Records from a data source
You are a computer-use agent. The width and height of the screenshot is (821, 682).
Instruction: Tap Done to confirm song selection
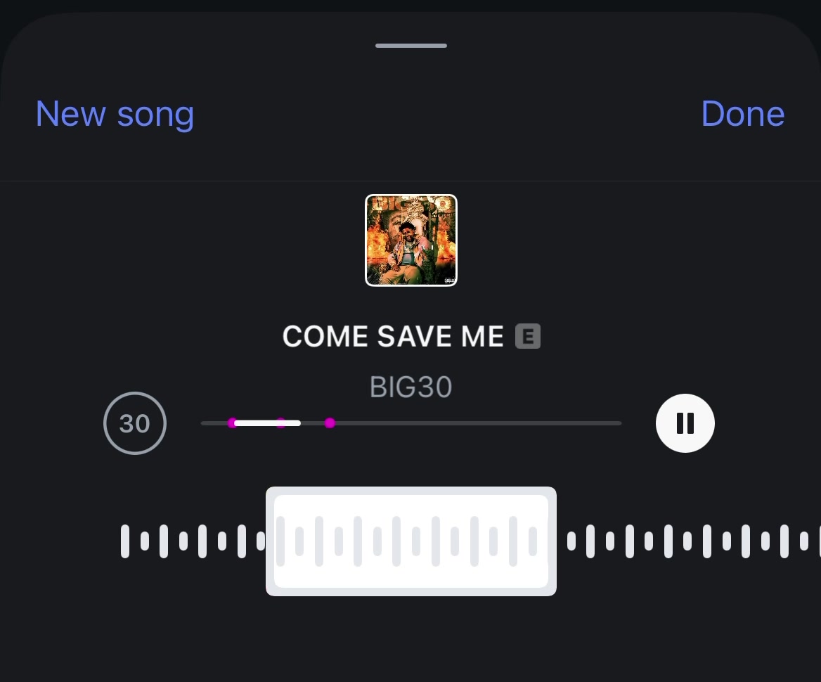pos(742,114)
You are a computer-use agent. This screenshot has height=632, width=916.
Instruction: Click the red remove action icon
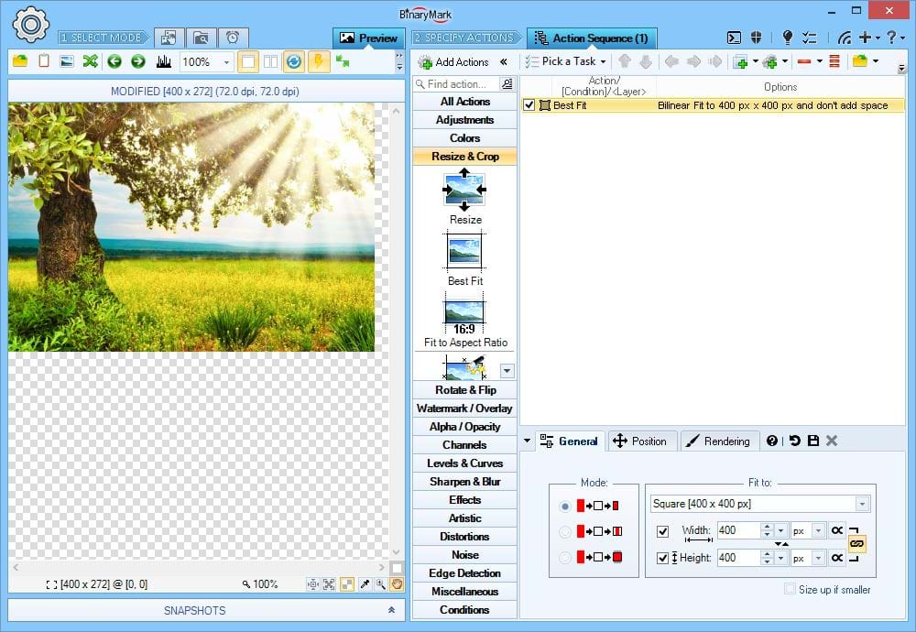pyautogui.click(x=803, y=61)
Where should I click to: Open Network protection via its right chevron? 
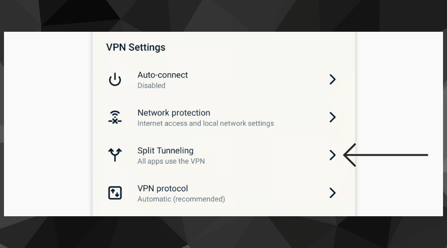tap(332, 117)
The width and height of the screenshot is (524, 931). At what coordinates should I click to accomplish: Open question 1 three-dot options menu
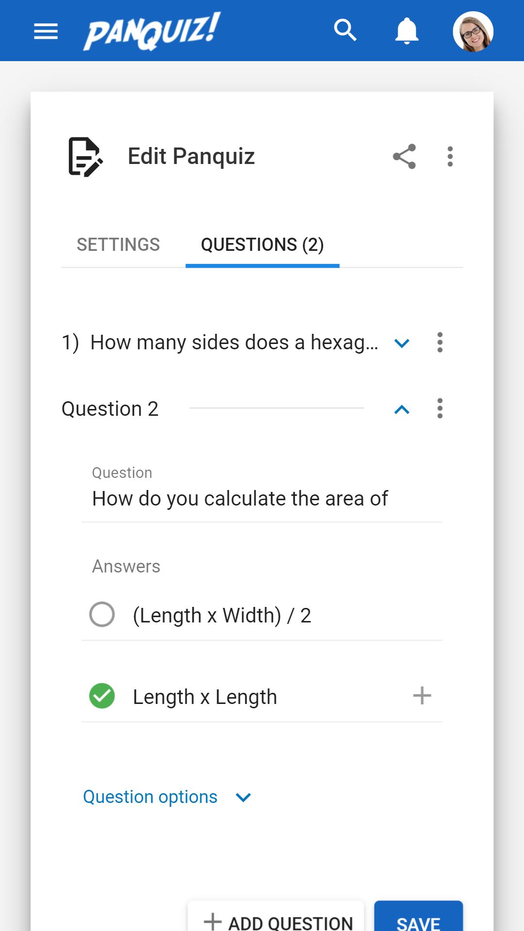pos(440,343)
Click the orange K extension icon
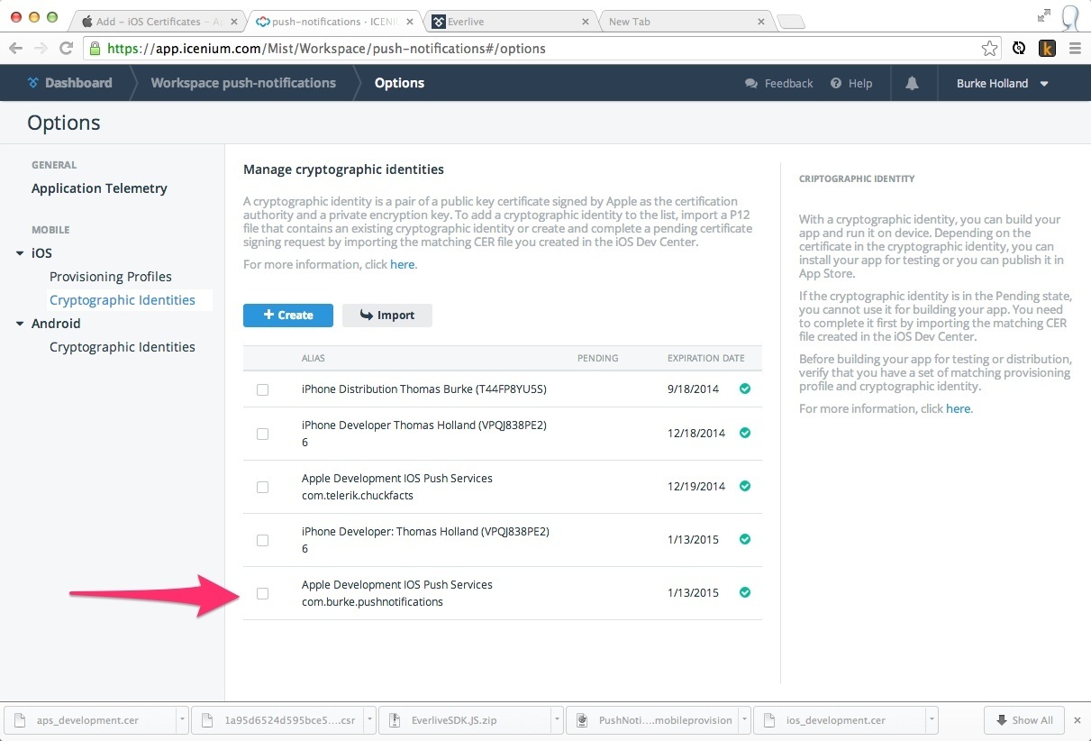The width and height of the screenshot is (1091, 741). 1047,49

▸ **Problem to work on**: Write out again the lines from the one with "Instruction: Tap Done" through the end of the records exactly, without any of the pictures.

▸ **Exercise answer**:
Instruction: Tap Done to confirm song selection
pos(742,114)
You are a computer-use agent. This screenshot has height=632, width=916.
Instruction: Click the red remove action icon
pyautogui.click(x=803, y=61)
Where should I click to: Open Network protection via its right chevron? 
tap(332, 117)
The width and height of the screenshot is (524, 931). At what coordinates should I click to accomplish: Open question 1 three-dot options menu
pos(440,343)
Click the orange K extension icon
The width and height of the screenshot is (1091, 741). 1047,49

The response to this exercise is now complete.